"And you need not if you'll do as I want you to. See here, Nimbus,
if you'll do this I will promise that you and your family never
shall be separated, and I'll give you fifty dollars now and a
hundred dollars when you come back, if you'll just keep those other
fool-niggers from trying--mind' I say _trying_--to run away and
so getting shot. There's no such thing as getting to the Yankees,
and it would be a heap worse for them if they did, but you know
they _are_ such fools they might try it and get killed--which
would serve them right, only I should have to bear the loss."
"All right, Mahs'r, I do the best I can," said Nimbus.
"That's right," said the master.
"Here are fifty dollars," and he handed him a Confederate bill of
that denomination (gold value at that time, $3.21).
Mr. Desmit did not feel entirely satisfied when Nimbus and his
twenty fellow-servants went off upon the train to work for the
Confederacy.

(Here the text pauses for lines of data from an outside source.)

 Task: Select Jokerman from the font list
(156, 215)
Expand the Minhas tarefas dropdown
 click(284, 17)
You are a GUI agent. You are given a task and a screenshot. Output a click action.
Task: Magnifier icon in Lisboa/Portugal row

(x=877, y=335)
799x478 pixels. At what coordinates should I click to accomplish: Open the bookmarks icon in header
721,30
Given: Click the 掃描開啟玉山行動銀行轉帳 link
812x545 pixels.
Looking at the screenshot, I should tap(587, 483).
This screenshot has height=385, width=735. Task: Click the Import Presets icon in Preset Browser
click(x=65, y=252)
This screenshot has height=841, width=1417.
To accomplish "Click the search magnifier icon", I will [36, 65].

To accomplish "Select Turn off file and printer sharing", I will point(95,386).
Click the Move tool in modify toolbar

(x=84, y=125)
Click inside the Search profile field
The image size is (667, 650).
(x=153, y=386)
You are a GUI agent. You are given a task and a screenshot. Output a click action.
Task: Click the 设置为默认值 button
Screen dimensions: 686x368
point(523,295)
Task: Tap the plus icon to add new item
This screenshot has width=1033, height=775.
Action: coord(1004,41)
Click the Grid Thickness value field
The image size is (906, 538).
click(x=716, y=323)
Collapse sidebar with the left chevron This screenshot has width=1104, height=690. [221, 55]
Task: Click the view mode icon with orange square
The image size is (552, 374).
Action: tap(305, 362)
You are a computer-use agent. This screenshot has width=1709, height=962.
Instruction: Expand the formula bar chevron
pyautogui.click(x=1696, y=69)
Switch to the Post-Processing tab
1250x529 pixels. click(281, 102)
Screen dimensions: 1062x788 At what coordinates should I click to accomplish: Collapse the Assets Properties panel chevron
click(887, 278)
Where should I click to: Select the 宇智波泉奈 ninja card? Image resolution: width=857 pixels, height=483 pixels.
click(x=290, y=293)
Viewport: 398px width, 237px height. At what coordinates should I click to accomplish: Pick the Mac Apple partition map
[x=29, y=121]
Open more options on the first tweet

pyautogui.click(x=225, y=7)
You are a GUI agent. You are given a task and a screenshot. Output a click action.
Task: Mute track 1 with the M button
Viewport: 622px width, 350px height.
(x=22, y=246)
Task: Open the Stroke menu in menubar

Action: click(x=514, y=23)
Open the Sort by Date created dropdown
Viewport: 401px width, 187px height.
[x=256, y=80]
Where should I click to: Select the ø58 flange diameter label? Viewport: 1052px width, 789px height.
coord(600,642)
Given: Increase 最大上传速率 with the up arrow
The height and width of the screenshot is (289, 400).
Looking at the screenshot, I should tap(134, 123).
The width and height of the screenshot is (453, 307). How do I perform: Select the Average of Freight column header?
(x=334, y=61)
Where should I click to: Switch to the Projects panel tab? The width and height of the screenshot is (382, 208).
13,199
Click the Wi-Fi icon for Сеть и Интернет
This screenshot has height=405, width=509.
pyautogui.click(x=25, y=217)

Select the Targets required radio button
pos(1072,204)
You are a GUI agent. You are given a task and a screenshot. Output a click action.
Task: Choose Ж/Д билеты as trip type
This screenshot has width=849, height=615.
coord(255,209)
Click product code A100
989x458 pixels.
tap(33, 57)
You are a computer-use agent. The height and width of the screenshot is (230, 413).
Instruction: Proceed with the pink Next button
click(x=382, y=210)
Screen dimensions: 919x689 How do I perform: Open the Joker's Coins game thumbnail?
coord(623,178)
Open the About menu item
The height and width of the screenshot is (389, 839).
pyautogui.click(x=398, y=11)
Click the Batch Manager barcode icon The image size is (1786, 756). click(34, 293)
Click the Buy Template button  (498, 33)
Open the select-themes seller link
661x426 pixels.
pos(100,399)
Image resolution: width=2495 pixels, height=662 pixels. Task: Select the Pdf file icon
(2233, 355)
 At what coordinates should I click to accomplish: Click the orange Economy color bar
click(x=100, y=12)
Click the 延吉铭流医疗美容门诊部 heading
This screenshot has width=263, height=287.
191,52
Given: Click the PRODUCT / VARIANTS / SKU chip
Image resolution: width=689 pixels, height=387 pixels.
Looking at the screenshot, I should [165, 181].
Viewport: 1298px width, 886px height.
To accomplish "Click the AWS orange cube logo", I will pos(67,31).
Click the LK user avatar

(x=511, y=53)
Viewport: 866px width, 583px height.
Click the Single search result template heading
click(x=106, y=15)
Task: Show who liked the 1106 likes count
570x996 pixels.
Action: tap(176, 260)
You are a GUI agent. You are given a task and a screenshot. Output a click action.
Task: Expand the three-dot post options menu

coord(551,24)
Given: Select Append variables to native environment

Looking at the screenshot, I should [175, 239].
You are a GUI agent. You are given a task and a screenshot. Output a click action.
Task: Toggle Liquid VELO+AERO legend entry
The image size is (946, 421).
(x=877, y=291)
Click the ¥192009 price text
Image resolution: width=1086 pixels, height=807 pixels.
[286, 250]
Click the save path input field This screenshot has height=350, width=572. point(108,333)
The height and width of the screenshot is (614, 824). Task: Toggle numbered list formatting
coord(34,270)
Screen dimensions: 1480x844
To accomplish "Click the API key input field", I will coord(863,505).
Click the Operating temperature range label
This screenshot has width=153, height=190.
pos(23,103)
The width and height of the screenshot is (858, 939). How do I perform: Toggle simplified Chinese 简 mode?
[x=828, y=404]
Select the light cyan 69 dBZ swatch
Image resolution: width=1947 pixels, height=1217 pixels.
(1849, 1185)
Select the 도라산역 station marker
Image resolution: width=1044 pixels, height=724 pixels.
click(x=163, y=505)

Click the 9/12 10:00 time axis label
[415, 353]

However, he had done all he could except to warn the
guards to be very careful, which he did not neglect to do.
Just forty days afterward a ragged, splashed and torn young ebony
Samson lifted the flap of a Federal officer's tent upon one of the
coast islands, stole silently in, and when he saw the officer's
eyes fixed upon him. asked,
"Want ary boy, Mahs'r?"
The tone, as well as the form of speech, showed a new-comer. The
officer knew that none of the colored men who had been upon the
island any length of time would have ventured into his presence
unannounced, or have made such an inquiry.